▸ Passage provided:
Nearly two years after NSA contractor Edward Snowden leaked thousands of pages of documents about highly classified government surveillance programs to journalists, intelligence officials continue to claim that his disclosures have caused grave damage to national security.
“It has had a material impact on our ability to generate insights as to what terrorist groups around the world are doing,” NSA Director Michael Rogers said of Snowden’s leaks at a conference Monday. “Anyone who thinks this has not had an impact… doesn’t know what they are talking about.”
But neither Rogers nor any other US government official has supported their catastrophic assessments with specific details about the damage Snowden allegedly caused. They say doing so would erode relations between the US and its allies, and reveal details about the US government’s intelligence collection activities, which remain classified.
In response to a Freedom of Information Act (FOIA) lawsuit, the Defense Intelligence Agency (DIA) recently released to VICE News more than 100 pages of internal reports prepared by a task force made up of two dozen DIA analysts that examined the alleged damage to national security resulting from Snowden’s leaks.
But with the exception of some subheadings, the DIA redacted every page of its internal assessments.
Some of the DIA’s redacted documents provided to VICE News in response to a FOIA lawsuit. (Additional documents below)
Those subheadings included “assessment,” “talking points,” “compromised information,” “background” and “recommendations.” The reports, drafted between September 2013 and April 2014, were used by the “leadership” of the Department of Defense (DOD) to “mitigate the harm caused to national security,” according to a declaration signed by the head of DIA’s FOIA office, Aleysia Williams.
“The Task Force is evaluating how the disclosure of certain classified information exposes Intelligence Community sources and methods,” Williams said, noting that if the agency were forced to disclose any of the substantive information contained in the 112 documents that make up the reports, the results would be disastrous.

▸ Data section:
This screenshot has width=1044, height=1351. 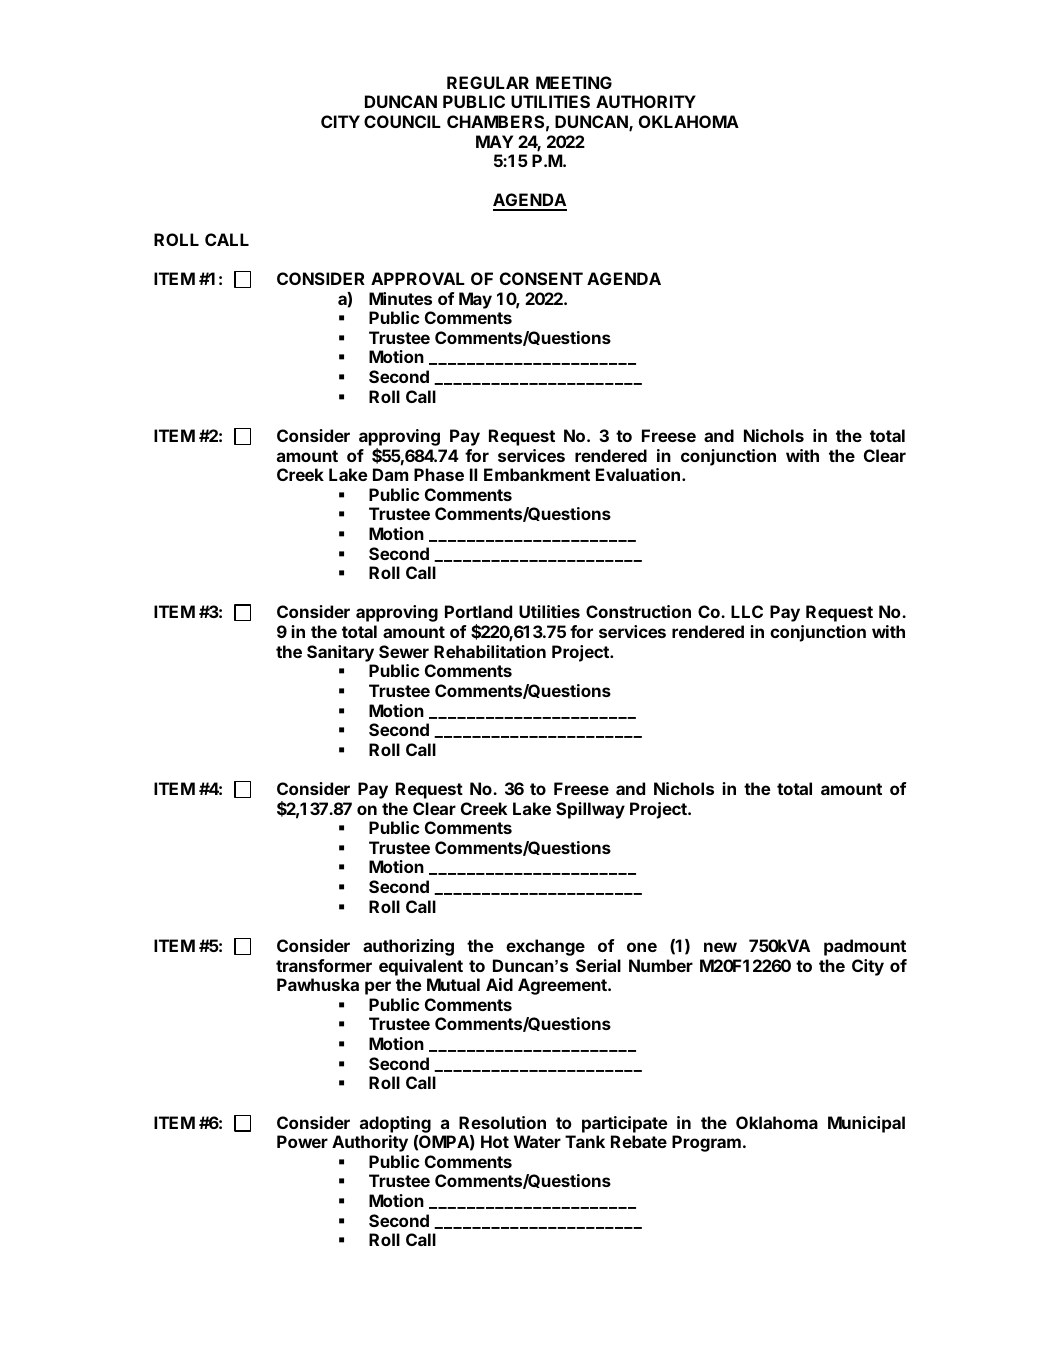 I want to click on authorizing, so click(x=408, y=947).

▸ Aim of the task:
List the subheadings that the article about the Snowden leaks says the DIA left unredacted in its internal reports.

▸ Problem solution:
Assessment, talking points, compromised information, background, recommendations